Thoughts and Notes on Software Development

Never, Ever, Ever Start T-SQL Comments with Two Dashes | Brent Ozar

This is sound advice. Using -- to comment out scripts in SQL is generally okay. But there is a risk of the script breaking, when all of a sudden your script is listed in just one line. So the better practice is to use /* comment goes here */ instead. Hats off to Brent Ozar's post for this tip.

Link: Never, Ever, Ever Start T-SQL Comments with Two Dashes


I figured I would add some sample script to illustrate the problem. So here goes.

Original Script

delete from dbo.Customers
--where createDate >= '20211201'
where customerId = 99

Take for example the script above. You originally wrote that script to delete all Customer records in the database that were created since the month of December. You then realize that it will delete more records than you wanted, so you comment out the createDate filter, and use a customerId filter instead.

Now in its current form, the above script would work just fine. You run it and it will delete the record where customerId is equal to 99. All is good.

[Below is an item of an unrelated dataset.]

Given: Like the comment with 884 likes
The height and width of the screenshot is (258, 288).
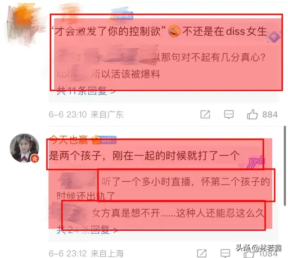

But what happens if that script is somehow parsed by some other tool, and the resulting script displayed in just one line? Here is what that script looks like.

Broken Script

delete from dbo.Customers --where createDate >= '20211201' where customerId = 99

As you can see from the resulting broken script listed above, instead of just deleting the record where customerId is equal to 99, you will now be deleting all the records in the Customers table. Yikes!